The latest outrage from cricket's billion-dollar bullies is reminiscent of India's behaviour in Australia last summer, when India had umpire Steve Bucknor sacked after losing the Sydney Test and twice threatened to go home during the Harbhajan Singh racial abuse controversy.
If India attempts to force the issue by including Gambhir in the team for a Test Australia must win to retain the Border-Gavaskar Trophy, it would face forfeiting the match by selecting an ineligible player.
Cricket Australia claimed on Wednesday night that Gambhir's possible selection was a matter for the ICC, a spokesman saying: "Cricket Australia assumes the ICC would act accordingly."
CA and the ICC refused to speculate on the outcome if India attempted to play Gambhir. The ICC denied Indian claims it must respond to an official complaint from the Board of Control for Cricket in India within 48 hours.
"The situation is that he has a one-match ban and that's it," an ICC spokesman said. "There is no right of appeal to the appeal.
"According to the ruling all member countries signed up with, that's final and binding.

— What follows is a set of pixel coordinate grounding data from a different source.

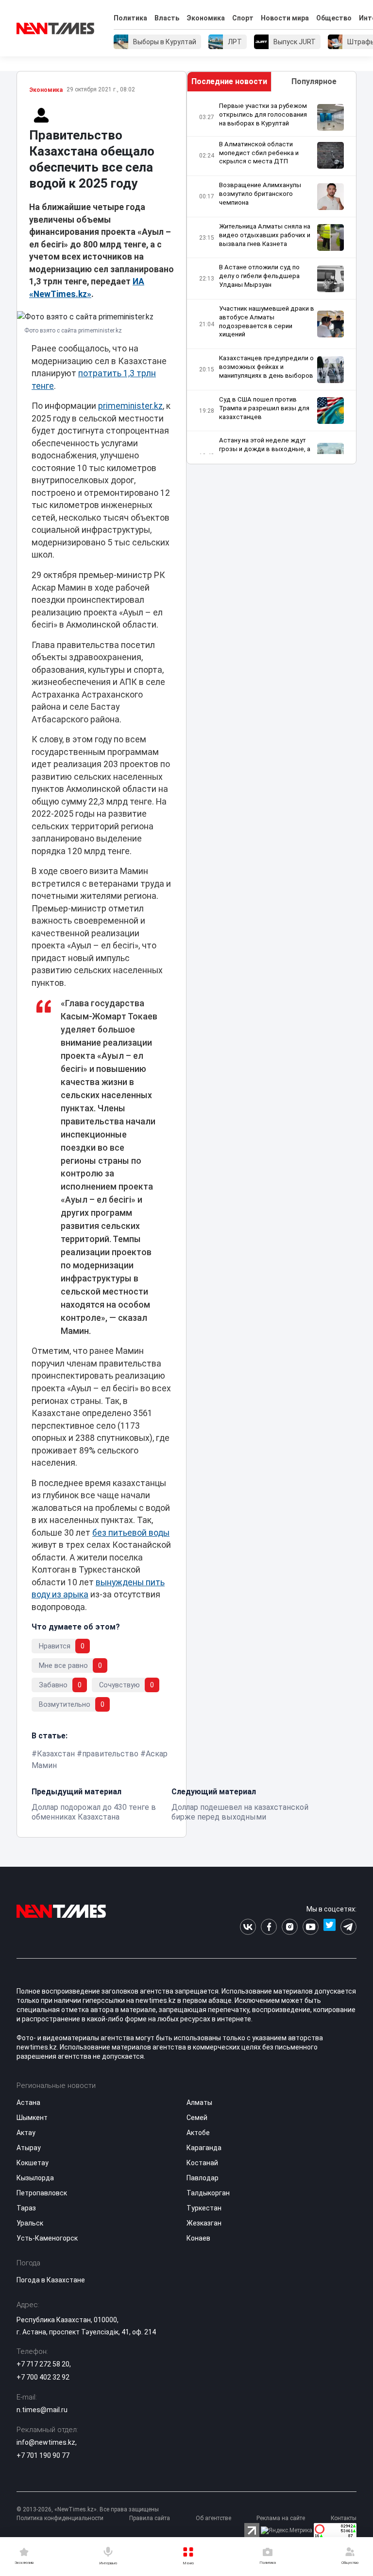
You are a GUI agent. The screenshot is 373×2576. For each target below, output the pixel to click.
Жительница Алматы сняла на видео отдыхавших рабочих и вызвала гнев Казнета (264, 235)
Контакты (343, 2518)
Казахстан (56, 1753)
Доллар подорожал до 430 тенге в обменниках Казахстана (94, 1812)
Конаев (198, 2238)
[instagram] (290, 1927)
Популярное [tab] (314, 81)
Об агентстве (213, 2518)
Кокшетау (33, 2163)
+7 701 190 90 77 (43, 2455)
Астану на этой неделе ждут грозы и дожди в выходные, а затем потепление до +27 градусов (264, 453)
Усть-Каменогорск (47, 2238)
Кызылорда (35, 2178)
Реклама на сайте (280, 2518)
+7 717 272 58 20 (43, 2364)
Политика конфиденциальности (60, 2518)
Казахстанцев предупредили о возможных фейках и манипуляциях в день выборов (266, 366)
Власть (166, 18)
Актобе (198, 2133)
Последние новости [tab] (229, 81)
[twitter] (329, 1927)
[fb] (269, 1927)
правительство (110, 1753)
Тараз (26, 2208)
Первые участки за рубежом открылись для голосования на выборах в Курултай (263, 114)
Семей (196, 2117)
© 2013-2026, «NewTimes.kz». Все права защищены (88, 2509)
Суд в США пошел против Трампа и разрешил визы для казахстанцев (264, 408)
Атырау (29, 2148)
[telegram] (348, 1927)
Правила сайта (149, 2518)
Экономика (205, 18)
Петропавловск (42, 2193)
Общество (334, 18)
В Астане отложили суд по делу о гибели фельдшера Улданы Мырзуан (259, 275)
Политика (130, 18)
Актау (26, 2133)
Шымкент (32, 2117)
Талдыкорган (208, 2193)
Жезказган (203, 2223)
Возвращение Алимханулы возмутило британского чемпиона (260, 193)
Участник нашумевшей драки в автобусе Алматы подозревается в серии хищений (266, 321)
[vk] (248, 1927)
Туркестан (203, 2208)
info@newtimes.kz (46, 2442)
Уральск (30, 2223)
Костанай (202, 2163)
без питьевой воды (131, 1533)
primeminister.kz (130, 406)
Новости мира (285, 18)
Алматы (199, 2102)
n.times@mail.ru (42, 2410)
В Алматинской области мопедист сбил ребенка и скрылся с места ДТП (259, 152)
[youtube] (311, 1927)
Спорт (243, 18)
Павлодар (202, 2178)
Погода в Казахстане (51, 2280)
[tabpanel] (271, 278)
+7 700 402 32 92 (43, 2377)
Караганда (203, 2148)
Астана (28, 2102)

Due process has been gone through and the matter is closed."
Despite the ICC's unequivocal stance, the Australians are planning for all contingencies.
"We have to be prepared for both," Ponting said. "That he is going to play or he isn't going to play."
The Australians can only watch in bemusement at yet another bout of Indian hysteria surrounding the worst-behaved team in the world over the past decade.
"Obviously a decision has been made that India is not happy with," Ponting said.
"It will be interesting to see where the next 24 hours heads."
Such is the force of India in particular and, as a result, the Asian bloc with the unquestioning support of lackey Zimbabwe, that even forfeits are overturned by the ICC board when it has no power to do so.
Pakistan forfeited a Test to England in 2006 by refusing to play after they were charged with ball tampering but in July the ICC board, with absolutely no jurisdiction, changed the result to a draw.
India's latest outrage came on Wednesday when Sachs rejected Gambhir's appeal and upheld the penalty of a one-Test ban imposed by match referee Chris Broad during the third Test, which ended in a draw on Sunday.
Gambhir was suspended for striking Shane Watson with an elbow to the ribs while taking a run on the opening day of the Test in New Delhi.
He was charged with a level-two offence for acting against the spirit of the game but should have been charged under 2.4 of the ICC's code of conduct for making deliberate physical contact.
With a previous conviction for violating clause 2.4 in the past 12 months, after running into Shahid Afridi during a one-day match last November, Gambhir would have faced a minimum two-Test ban.
The left-hander is the leading run-scorer in this series with 463 at an average of 77.16.
Given his spectacular impact on this series, India were hoping to delay the appeal until after the Test.
India's outrage was led by Board of Control for Cricket in India secretary N Srinivasan, who wrote to the ICC claiming Gambhir had been denied natural justice, even though he pleaded guilty to the original charge and appealed against the suspension.
"The said order has been passed without affording the player an opportunity of personal hearing, legal representation and without acceding to his request for certain documents/recordings to be given to him, and also denying him an extension of time," Srinivasan said.